I disagree she's a Diva but more particularly with your ending. Your analysis scarcely accounts for the enduring affection and generosity of Catherine towards Heathcliff. Good Mr Earnshaw daughter sees something in him that you don't. And what of the character of Catherine's daughter?
If all traces have been lost, what of Mr Lockwood's ghost and Nelly's account:
But the country folks, if you ask them, would swear on the Bible that he walks: there are those who speak to having met him near the church, and on the moor, and even within this house. Idle tales, you’ll say, and so say I. Yet that old man by the kitchen fire affirms he has seen two on ’em looking out of his chamber window on every rainy night since his death:—and an odd thing happened to me about a month ago. I was going to the Grange one evening—a dark evening, threatening thunder—and, just at the turn of the Heights, I encountered a little boy with a sheep and two lambs before him; he was crying terribly; and I supposed the lambs were skittish, and would not be guided.

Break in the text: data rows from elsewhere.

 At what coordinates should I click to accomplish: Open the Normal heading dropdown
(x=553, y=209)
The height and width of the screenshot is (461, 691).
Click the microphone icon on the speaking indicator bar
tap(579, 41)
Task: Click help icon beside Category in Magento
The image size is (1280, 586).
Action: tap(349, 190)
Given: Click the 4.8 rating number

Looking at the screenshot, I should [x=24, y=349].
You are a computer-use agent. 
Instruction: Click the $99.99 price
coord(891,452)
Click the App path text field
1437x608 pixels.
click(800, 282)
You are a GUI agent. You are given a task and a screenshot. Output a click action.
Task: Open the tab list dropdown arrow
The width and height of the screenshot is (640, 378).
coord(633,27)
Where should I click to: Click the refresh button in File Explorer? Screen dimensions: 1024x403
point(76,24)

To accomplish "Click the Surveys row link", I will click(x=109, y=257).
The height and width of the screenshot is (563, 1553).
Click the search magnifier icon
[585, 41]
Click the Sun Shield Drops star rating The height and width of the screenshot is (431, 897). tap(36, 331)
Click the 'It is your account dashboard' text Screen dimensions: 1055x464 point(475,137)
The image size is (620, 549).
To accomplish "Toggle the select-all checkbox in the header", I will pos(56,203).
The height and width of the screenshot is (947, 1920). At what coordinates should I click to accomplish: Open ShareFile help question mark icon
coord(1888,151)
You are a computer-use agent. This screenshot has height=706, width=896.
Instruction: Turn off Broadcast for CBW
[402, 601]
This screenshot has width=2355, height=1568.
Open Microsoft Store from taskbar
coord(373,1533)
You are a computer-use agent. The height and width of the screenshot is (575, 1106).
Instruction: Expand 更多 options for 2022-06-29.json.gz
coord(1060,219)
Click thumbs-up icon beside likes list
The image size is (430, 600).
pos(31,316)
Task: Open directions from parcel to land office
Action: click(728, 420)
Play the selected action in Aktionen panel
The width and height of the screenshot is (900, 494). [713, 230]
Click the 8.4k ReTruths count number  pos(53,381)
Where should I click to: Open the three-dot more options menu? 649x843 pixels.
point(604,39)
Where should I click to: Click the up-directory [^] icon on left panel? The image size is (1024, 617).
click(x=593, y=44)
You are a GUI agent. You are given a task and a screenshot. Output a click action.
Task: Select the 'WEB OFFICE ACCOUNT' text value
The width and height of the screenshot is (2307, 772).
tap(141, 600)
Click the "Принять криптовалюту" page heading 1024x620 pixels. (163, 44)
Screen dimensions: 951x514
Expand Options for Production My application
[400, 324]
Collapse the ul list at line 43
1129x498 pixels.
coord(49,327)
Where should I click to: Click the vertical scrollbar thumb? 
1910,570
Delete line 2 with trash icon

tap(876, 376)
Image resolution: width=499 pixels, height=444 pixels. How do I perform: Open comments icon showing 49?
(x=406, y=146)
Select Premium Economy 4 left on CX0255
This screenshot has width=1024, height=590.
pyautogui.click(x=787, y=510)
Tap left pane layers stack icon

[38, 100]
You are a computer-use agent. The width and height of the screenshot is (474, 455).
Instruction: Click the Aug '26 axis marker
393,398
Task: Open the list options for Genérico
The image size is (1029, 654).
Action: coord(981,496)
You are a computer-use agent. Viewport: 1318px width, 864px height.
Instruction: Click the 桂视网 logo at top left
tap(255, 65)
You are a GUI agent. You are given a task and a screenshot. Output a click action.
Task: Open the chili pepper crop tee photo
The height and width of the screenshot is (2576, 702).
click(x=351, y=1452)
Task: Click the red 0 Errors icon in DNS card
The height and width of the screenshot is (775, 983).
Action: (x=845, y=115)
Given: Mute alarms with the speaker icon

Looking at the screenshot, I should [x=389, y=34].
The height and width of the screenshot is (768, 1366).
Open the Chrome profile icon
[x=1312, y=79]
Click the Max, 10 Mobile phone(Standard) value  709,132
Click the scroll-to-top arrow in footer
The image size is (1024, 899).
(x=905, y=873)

‘What is the matter, my little man?’ I asked.
‘There’s Heathcliff and a woman yonder, under t’ nab,’ he blubbered, ‘un’ I darnut pass ’em.’
I saw nothing; but neither the sheep nor he would go on so I bid him take the road lower down. He probably raised the phantoms from thinking, as he traversed the moors alone, on the nonsense he had heard his parents and companions repeat. Yet, still, I don’t like being out in the dark now; and I don’t like being left by myself in this grim house: I cannot help it; I shall be glad when they leave it, and shift to the Grange.